Podría parecer una frase que nos decían de niños antes de salir a jugar, y suena casi ridícula por su banalidad. Pero no por banal deja de tener sentido:

Come antes de tener hambre, bebe antes de tener sed, detente antes de estar cansado.

Obvio, ¿verdad? En realidad no. Los alimentos, por ejemplo. Es muy fácil subestimar las necesidades calóricas que requiere un día pedaleando, incluso si vamos a una velocidad moderada. No hay que olvidar que ésta sigue siendo una actividad aeróbica, suave pero continua (en cada etapa se llega a pedalear incluso durante 5 o 6 horas). Si comemos del mismo modo que en un día de oficina, por la noche estaremos destruidos porque nuestro cuerpo acabará con las reservas y nos lo hará notar. El desayuno debe ser muy abundante y contener hidratos de carbono y alimentos ricos en agua y sales minerales, o no se llegará a la hora del almuerzo.

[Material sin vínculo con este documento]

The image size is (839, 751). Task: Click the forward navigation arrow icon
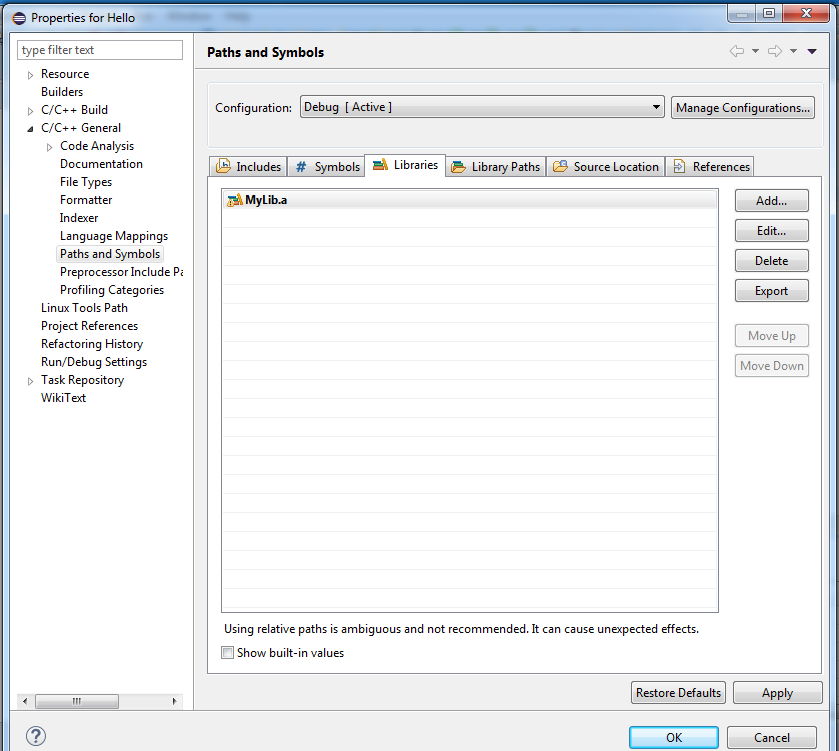click(x=774, y=51)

Para saber más: La nutrición adecuada para un viaje en bicicleta

La deshidratación es un peligro aún más grave. Con la actividad física y la sudoración, la necesidad de agua aumenta. No siempre sentimos sed (que ya es un síntoma), especialmente en los días no demasiado cálidos; por eso, el suministro de agua debe ser siempre abundante y constante. Las consecuencias de la deshidratación podrían ser graves, desde un simple agotamiento a un golpe de calor. Trata de beber a menudo y en pequeñas cantidades, no sólo agua, sino también té y zumos para reponer los minerales.

Consejo para ruta en bicicleta: hidratarse

Consejos para ruta en bicicleta: hidratarse

 

También es importante saber cómo decir: “Ok, suficiente basta por hoy!“. El error más común es el de planificar una ruta, a menudo demasiado optimista, y luego hacer de todo por respetarla. Incluso si eso significa estresarse innecesariamente. Los últimos kilómetros del día, si estamos cansados, parecen eternos. La fatiga también puede hacernos tomar decisiones equivocadas. Es mejor parar y continuar a la mañana siguiente.

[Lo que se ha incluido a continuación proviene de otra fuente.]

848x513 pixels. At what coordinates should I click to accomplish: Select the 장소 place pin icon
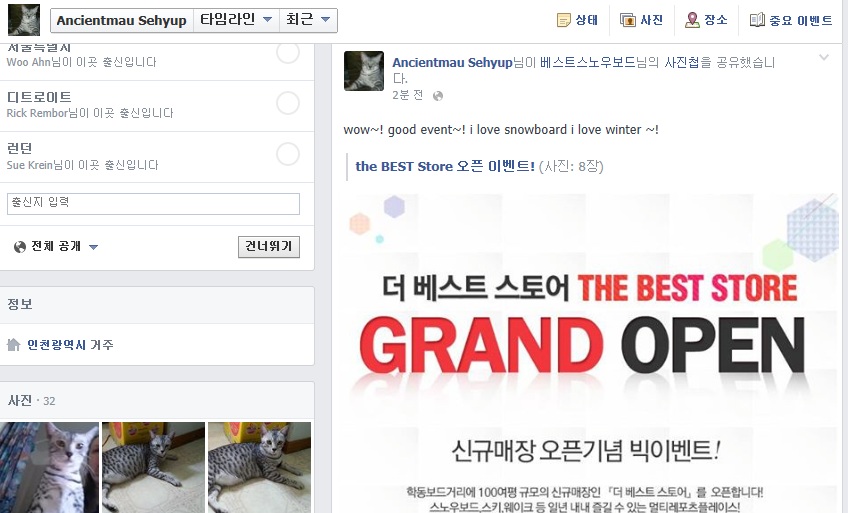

Con un viaje organizado por operadores expertos, esto no sucede, ya que cada etapa está pensada para que pueda realizarse sin mayores dificultades. La tentación en este caso es parar muy a menudo y querer conocer todos y cada uno de los hitos que hay en tu camino. Estudia la ruta, descubre cuáles son los puntos más interesantes para ver y consúltalos con tu organizador.

Viajar no es una carrera. No hace falta parar para conocer algún lugar específico; a veces, sólo con reducir la velocidad alcanza para verlo y redunda en un mejor recorrido: una vez que un lugar ha pasado, ya quedó atrás. Por otro lado, la bicicleta también puede ser demasiado rápida, por eso a veces es mejor parar un poco y bajar del sillín, porque probablemente casi nunca se vuelve a “ese” lugar.

Para y respira. Mira a tu alrededor y disfruta de lo que ves. Cada vez que veas un hermoso paisaje, detente para tomar una imagen; haz un desvío programado, sólo si vale la pena. Almuerza en un prado, no en el borde de la carretera. La bicicleta es sólo el medio, el viaje es todo lo que te rodea.